Yep - but, like the Lottery, if you don't play you can't win. If you just
say "I don't know, so I won't do ANYTHING", then, in my view, you've just
given up and allowed "chance" or "luck" or "karma" or whatever to become the
deciding factor. I don't operate like that.
>So when we're out here making great debates over the merits of water
>treatment with all the fervor of a religious scholar. We should also
>endeavor to inform those new to the issue that there are limits to our
>understanding and while our beliefs maybe honest and sincere, they are
>never the less beliefs.
Now we're down to where the rubber meets the road - the new people. One of
the things that happens every time in this "discussion" is that those who
don't filter, use "lack of scientific evidence" as justification for not
filtering, and ignore the "anectodal evidence" that says there IS a
"problem". And I have a problem with that. I don't personally give a damn
whether any individual filters (or treats) their water or not. That's their
decision - and they get to live with the consequences, not me. But I DO
care that a few things get clearly understood when the discussion is raised
here.
The first is that there IS a problem. How big? No one really knows, but
whether it's 10% of the water sources that are contaminated or 90% - or 1%,
means that there's some finite probability that you're gonna get sick in the
course of a long hike. Are you willing to accept that risk - or do you want
to at least attempt to short circuit the risk?

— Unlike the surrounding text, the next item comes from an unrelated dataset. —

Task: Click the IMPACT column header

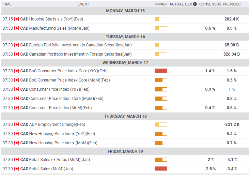Action: pyautogui.click(x=161, y=4)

How sick? No one knows. But NOT treating the water isn't gonna improve
your odds, regardless of Ron's confusion about one particular set of
numbers.
In point of fact, this whole discussion has ignored the possibility of
agricultural chemical runoff, among other reasons, for using not just a
filter, but a carbon based filter. And as a thruhiker (on ANY of the long
trails) you WILL run into at least the chemical runoff.
Then there's heavy metal contamination. But I'm not gonna carry a filter
that'll handle that one.
>Do I care if either Jim or myself is right or wrong? No, my goal is simply
>to get my arrow as close to the bulls eye of truth as possible.
>Unfortunately while the arrow is set and the bow taut, the target has gone
>missing.
I don't agree - for me, the ultimate "target" is to do whatever I can to
stack the odds as much as possible so that I'll successfully complete "my"
thruhike.
In this particular discussion, the "target" is a reasonable presentation of
the risks and options so that others (particularly the newer people) can
make at least relatively informed decisions. Denying "anecdotal evidence",
for example, means that, since there are no "scientific studies" (which, by
the way are to a large degree, wrong anyway), you're left with nothing. One
form of anecdotal evidence is those who claim to have had no problems even
though they didn't treat their water. Another comes from those who DID have
problems. And dismissing the latter is an invalid argument.
Just for the record, I haven't given you any real indication of how we
actually operate on the trail. Nor will I. But I will tell you this - that
there are places where I wouldn't drink the water without filtering - and
places where I wouldn't drink the water without treating it - and that
there's a difference between the two. What others do is their concern,
their decision - and they get to live with the consequences.
But I object to the presentation of a one sided view of the "problem". And
that's generally what I've seen from the "no filter" side of the argument -
although not necessarily so much from Ron in particular.
AS Weary once said - let's keep the discussion "honest".